CVE-2026-41507
KrytyczneStreszczenie
math-codegen generuje kod z wyrażeń matematycznych. Przed wersją 0.4.3, zawartość literałów stringowych przekazywanych do cg.parse() była wstrzykiwana bezpośrednio do ciała nowej funkcji bez sanitizacji, co umożliwiało atakującym wykonywanie dowolnych poleceń systemowych.
Ocena ryzyka
Aplikacje, które udostępniają punkt końcowy do oceny matematycznej i przekazują dane użytkownika do cg.parse(), są narażone na pełne zdalne wykonanie kodu (RCE). Może to prowadzić do poważnych naruszeń bezpieczeństwa w organizacji.
Rekomendacja
Zaleca się aktualizację do wersji 0.4.3 lub nowszej, aby usunąć tę podatność. Dodatkowo, warto wprowadzić odpowiednie mechanizmy sanitizacji danych wejściowych przed ich przetworzeniem.
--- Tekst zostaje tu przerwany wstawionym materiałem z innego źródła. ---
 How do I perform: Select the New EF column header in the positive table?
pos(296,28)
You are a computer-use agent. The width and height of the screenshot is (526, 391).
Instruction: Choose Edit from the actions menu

Oryginalny opis (angielski, źródło NVD)
math-codegen generates code from mathematical expressions. Prior to version 0.4.3, string literal content passed to cg.parse() is injected verbatim into a new Function() body without sanitization. This allows an attacker to execute arbitrary system commands when user-controlled input reaches the parser. Any application exposing a math evaluation endpoint where user input flows into cg.parse() is vulnerable to full RCE. This issue has been patched in version 0.4.3.